How you explain this depends upon your philosophical approach. You can treat it simply as a strange optical phenomenon. You can accept it as a revelation of a given natural order, to which the human eye is, or has become, perceptive. Either way it speaks of a convergence between the human eye, an aesthetic emotion and a botanical order.

Later, you take the bunch of flowers home, put them in a glass or vase with water and place them on a table. When they catch your eye the same evening or next morning, you may simply remember the pleasure of a spring walk, or you may find yourself pondering the enigma of how Nature has evolved (Nature including yourself) in all its complexities.

All cultures have made symbols of plants, the symbolism referring, by way of what is apparent and visible, to a hidden, invisible order. And this is what Piero della Francesca (who did not paint flowers as such) was concerned with.

His work is a meditation upon the unity of the natural order, a unity made manifest by visual metaphors, equivalences and the all-embracing interconnectedness of natural forms. Besides being a painter, he was a mathematician. A lot of Renaissance painting connects with geometry. Perhaps Della Francesca's work can be better thought of as algebraic. He was concerned with finding equivalencies which speak of resolution. He sought in what he chose to paint nothing less than the original and the continuing act of (divine) Creation. I place divine in parentheses simply because the faith which sustained him came as much from what he saw with his eyes, from what he stared at, as from theological doctrine.

When he grew old, he became blind--as if his eyes finally gave out after struggling to hold so much together.

To approach his work today, it is perhaps better to begin with a bunch of flowers than with learned texts. At the same time it is necessary to add that he was one of the least naive, least emotional painters in the history of European art.

Let me give two examples of how this search for an architectonic unity works in practice and is visible in his paintings. First example. A fresco of the Pregnant Madonna painted for a very small chapel in the village of Monterchi, Umbria, where the painter's mother came from. It is, as far as I know--although I may be wrong--the only painted image of the Madonna as she would have been toward the end of the ninth month of her pregnancy. Her dress is unbuttoned because it is too tight over her belly, and with her right hand she is loosening it further, whilst her left hand is undoing another pleat of the dress at the side. Her head, held high and calm, imagines another life, whilst all the buttons and laces of her blue-green dress are being stretched apart. No wonder that during generations, the chapel with this fresco was a place of pilgrimage in central Italy for pregnant women, or for women who wanted to become pregnant. On either side of the Madonna, two angels' draw back the curtains of a tent in which the three of them are standing.

Everything in the painting--the tent, the three dresses, the angels' wings--is about vertical folds being parted to make an opening, a vent.

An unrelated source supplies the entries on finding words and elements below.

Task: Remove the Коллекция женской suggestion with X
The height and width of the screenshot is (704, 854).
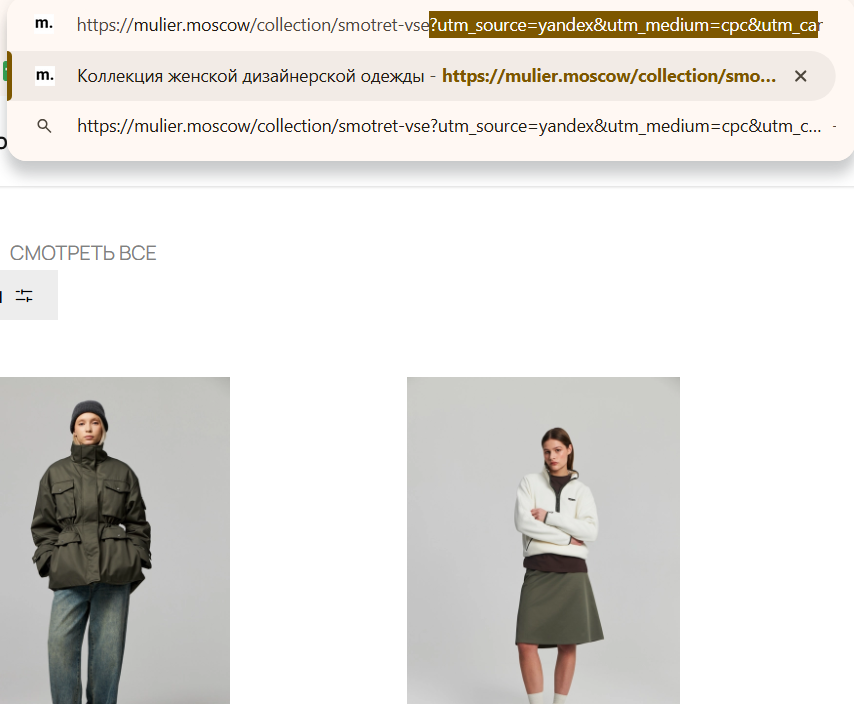Action: click(x=801, y=76)
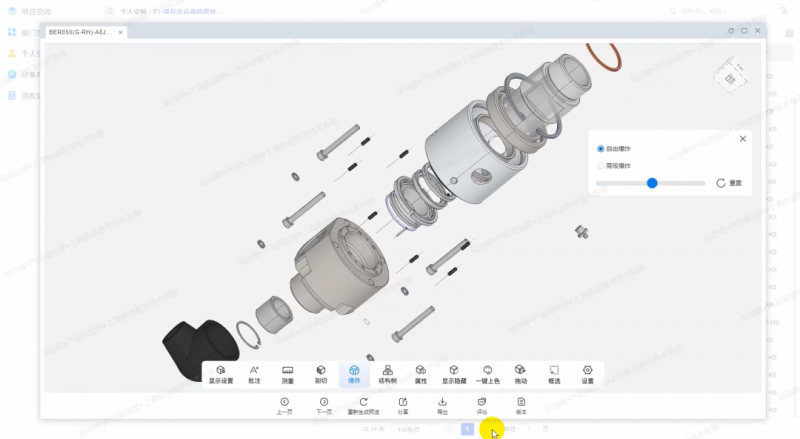The width and height of the screenshot is (800, 439).
Task: Select the 高级爆炸 radio option
Action: (601, 166)
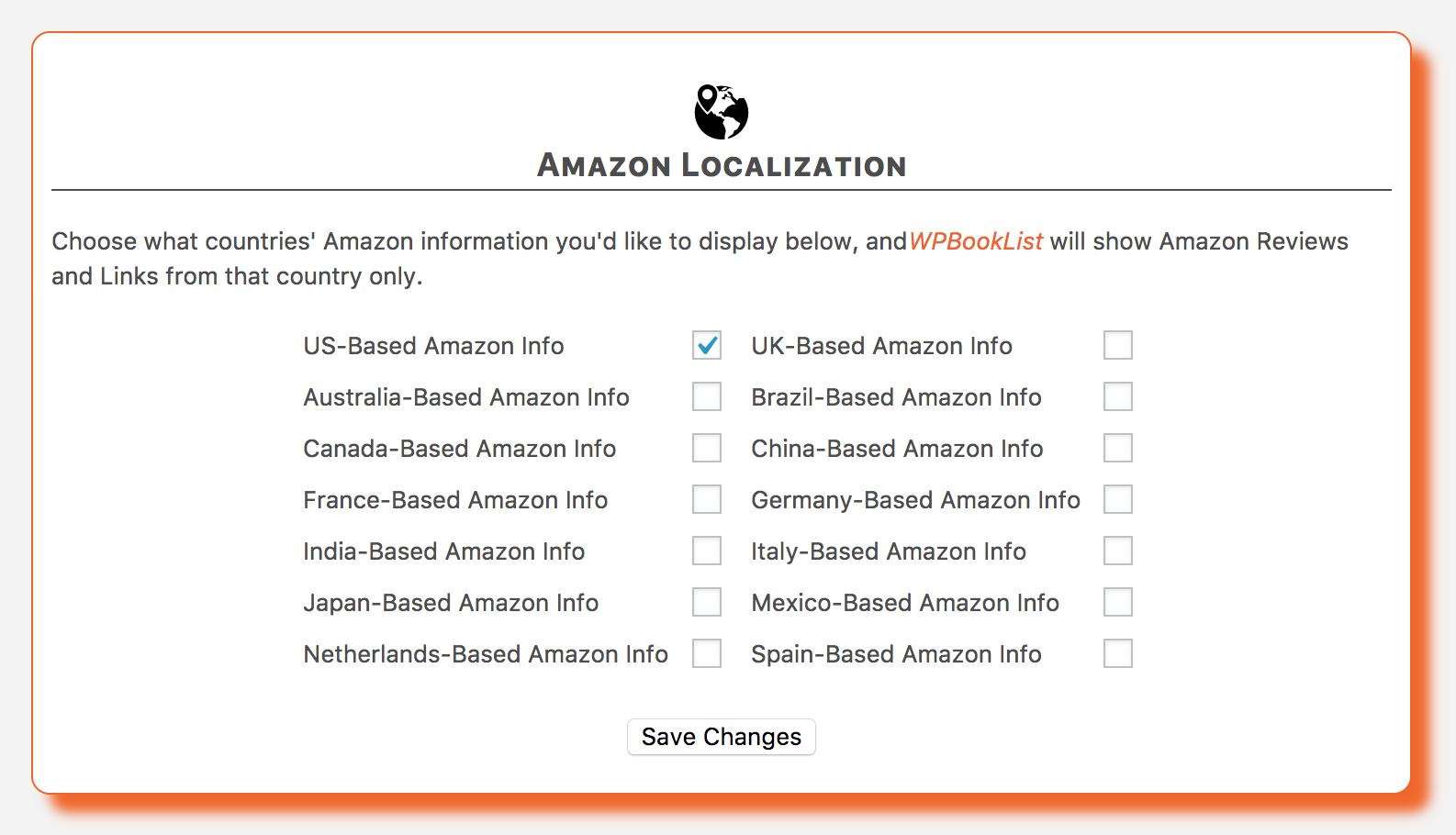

One recalls how the flutes of a column arc trot straight but slightly curved, and how a vagina distends. All this in the utmost calm within a time scale which allows us to remember that feathers (the angels' wings) and human hair (the curls around their faces) once had a common origin. The famous aura of calm which often emanates from pregnant women has a lot to do with a time scale which one might qualify as geological. When I was recently drawing my daughter, who is eight months pregnant, I had the sense of drawing an intricate, long coastline facing a sea far out at low tide.

The second example is a fresco in the San Francesco Church in Arezzo of the Queen of Sheba Adoring the Wood Cross. Horses. Two horsemen. The Queen of Sheba on her knees. Her attendants standing behind her. Two olive trees. In the background the hills of Umbria. Parts of the fresco ruined by time.